Exercise objective
Replace "help book icon" with "help guide icon" in the lines starting at the one that contains "is (940, 1223)." and ending at the one that contains "click(262, 484)". Reproduce only those lines, with everything else left unchanged.

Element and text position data
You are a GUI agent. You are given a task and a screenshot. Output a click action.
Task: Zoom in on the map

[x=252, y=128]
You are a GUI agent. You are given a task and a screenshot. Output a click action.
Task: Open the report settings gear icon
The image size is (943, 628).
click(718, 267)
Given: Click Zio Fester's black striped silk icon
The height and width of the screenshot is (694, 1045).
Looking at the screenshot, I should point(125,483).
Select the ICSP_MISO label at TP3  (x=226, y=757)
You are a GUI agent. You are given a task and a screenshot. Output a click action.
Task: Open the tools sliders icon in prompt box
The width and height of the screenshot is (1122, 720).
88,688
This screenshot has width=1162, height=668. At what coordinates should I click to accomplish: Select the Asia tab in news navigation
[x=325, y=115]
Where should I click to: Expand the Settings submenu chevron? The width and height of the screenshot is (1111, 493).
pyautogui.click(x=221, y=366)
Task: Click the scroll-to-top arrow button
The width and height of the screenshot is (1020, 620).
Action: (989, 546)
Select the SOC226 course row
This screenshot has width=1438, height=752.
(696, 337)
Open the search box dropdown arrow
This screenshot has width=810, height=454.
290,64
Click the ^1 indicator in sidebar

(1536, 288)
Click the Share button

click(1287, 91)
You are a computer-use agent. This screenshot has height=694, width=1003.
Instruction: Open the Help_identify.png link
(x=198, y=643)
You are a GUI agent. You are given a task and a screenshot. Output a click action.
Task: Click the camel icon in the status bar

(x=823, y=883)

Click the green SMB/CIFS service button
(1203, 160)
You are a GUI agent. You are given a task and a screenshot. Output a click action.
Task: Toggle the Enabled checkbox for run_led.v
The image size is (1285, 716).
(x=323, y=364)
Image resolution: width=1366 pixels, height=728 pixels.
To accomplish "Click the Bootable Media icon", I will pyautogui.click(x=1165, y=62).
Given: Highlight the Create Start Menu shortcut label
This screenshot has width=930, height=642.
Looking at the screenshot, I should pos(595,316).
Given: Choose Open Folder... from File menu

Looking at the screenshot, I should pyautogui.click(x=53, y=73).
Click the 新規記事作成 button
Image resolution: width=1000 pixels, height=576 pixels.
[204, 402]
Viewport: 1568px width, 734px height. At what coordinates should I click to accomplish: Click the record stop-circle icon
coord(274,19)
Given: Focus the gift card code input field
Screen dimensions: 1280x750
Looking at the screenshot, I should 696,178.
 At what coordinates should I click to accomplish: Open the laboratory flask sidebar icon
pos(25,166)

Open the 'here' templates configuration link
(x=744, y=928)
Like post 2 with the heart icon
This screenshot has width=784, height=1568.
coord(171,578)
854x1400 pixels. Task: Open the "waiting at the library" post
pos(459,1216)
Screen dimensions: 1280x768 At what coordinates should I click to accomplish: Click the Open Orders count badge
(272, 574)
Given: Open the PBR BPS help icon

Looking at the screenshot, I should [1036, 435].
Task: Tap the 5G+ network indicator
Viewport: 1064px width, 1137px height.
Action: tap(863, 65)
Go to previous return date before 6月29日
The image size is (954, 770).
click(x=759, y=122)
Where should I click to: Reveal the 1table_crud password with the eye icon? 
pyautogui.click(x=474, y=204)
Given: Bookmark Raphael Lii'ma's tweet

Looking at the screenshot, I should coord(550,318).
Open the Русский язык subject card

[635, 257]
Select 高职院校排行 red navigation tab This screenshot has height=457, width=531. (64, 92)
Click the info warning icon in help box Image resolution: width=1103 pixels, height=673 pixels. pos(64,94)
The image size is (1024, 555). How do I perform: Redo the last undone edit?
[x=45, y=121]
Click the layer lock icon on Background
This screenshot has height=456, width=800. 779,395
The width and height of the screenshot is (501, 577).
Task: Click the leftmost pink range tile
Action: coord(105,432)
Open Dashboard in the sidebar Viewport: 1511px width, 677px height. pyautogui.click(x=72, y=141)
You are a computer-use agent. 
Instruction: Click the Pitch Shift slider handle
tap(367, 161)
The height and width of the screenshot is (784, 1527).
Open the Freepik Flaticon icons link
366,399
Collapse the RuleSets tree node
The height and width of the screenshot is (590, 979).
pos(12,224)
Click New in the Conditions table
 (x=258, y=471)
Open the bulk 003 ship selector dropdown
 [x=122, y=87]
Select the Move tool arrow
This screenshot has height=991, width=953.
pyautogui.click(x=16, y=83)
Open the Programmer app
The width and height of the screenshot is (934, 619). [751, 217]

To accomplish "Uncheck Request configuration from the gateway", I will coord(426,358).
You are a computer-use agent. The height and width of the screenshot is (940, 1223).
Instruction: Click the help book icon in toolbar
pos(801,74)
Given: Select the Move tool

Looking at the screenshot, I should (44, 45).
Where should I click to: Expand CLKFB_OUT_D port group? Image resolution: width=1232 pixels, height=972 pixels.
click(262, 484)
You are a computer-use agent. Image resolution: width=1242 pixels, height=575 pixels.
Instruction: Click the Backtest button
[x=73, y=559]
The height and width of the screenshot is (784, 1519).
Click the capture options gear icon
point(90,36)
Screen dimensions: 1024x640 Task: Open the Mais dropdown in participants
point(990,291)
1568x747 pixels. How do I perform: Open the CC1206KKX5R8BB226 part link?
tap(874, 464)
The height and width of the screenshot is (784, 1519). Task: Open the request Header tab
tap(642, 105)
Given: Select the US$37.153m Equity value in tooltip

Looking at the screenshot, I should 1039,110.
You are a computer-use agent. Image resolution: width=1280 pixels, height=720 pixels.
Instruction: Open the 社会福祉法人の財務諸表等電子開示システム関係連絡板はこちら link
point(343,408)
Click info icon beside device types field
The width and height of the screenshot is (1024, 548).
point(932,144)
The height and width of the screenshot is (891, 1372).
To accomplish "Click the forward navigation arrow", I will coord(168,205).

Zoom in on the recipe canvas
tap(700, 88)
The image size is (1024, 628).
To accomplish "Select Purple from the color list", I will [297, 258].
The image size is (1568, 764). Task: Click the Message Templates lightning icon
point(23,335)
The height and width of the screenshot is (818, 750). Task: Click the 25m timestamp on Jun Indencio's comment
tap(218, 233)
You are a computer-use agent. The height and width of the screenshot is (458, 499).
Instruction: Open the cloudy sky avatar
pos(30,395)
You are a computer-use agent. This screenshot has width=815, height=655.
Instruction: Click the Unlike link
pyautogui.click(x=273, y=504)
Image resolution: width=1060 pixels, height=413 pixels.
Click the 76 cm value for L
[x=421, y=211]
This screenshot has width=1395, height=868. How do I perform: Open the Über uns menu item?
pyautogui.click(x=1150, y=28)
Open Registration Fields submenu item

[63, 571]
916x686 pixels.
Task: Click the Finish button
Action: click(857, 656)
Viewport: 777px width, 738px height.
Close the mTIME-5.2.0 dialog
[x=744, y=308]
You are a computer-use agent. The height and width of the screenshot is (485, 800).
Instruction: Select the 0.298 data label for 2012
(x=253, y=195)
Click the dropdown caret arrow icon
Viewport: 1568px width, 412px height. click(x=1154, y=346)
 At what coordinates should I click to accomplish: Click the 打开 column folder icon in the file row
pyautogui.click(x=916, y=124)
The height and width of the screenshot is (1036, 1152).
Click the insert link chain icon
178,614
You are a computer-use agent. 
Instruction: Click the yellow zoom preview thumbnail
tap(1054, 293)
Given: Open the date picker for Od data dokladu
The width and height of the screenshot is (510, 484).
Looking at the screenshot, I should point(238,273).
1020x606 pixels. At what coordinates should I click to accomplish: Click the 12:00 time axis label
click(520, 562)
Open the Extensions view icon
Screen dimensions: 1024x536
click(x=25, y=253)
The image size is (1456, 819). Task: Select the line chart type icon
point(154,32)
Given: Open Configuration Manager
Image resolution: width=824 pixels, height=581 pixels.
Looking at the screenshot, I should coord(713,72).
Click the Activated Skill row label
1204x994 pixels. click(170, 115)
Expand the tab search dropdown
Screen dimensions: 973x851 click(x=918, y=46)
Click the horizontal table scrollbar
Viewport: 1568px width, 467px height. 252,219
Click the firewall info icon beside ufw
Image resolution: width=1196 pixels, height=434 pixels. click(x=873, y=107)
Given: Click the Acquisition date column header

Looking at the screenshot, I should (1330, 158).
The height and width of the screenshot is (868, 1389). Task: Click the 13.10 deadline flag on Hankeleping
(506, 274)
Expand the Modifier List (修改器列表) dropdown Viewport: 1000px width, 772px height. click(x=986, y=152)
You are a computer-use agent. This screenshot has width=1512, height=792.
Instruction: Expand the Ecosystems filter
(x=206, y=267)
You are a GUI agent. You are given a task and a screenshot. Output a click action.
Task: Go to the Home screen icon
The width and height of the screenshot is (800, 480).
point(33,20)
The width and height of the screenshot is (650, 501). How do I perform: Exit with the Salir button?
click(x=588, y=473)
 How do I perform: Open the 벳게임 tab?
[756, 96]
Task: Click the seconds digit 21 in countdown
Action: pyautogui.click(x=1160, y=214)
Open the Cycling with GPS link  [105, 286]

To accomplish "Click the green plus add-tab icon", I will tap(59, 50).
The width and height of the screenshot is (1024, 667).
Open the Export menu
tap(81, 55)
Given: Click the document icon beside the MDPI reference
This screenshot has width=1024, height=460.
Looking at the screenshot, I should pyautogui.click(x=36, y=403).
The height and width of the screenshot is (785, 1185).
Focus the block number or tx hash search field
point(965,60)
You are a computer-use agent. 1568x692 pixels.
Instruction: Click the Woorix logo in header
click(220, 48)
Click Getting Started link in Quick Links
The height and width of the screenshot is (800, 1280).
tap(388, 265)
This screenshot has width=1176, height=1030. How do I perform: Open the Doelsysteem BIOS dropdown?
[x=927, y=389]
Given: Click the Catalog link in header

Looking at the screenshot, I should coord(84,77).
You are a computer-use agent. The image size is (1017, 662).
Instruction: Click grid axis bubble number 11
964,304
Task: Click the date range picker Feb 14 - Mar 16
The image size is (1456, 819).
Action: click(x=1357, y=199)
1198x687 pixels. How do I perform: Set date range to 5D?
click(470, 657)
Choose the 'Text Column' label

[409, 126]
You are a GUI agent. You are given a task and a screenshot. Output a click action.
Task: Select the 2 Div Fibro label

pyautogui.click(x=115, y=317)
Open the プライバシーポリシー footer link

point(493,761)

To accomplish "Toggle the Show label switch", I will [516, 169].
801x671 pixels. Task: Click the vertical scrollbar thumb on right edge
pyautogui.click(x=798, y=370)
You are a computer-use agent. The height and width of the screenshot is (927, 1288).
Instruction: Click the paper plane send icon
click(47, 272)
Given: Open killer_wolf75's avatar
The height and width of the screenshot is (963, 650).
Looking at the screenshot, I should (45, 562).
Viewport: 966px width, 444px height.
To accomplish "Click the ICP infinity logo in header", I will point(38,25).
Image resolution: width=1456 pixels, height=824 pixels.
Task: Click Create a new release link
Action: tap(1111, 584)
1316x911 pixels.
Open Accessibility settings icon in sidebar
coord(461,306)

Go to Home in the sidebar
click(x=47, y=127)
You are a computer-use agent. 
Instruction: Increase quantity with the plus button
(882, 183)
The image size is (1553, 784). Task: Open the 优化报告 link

Response to this task
You are a computer-use agent. The height and width of the screenshot is (940, 1223).
Instruction: Click the help guide icon in toolbar
pos(801,74)
Given: Select the Move tool

Looking at the screenshot, I should (44, 45).
Where should I click to: Expand CLKFB_OUT_D port group? Image resolution: width=1232 pixels, height=972 pixels.
click(262, 484)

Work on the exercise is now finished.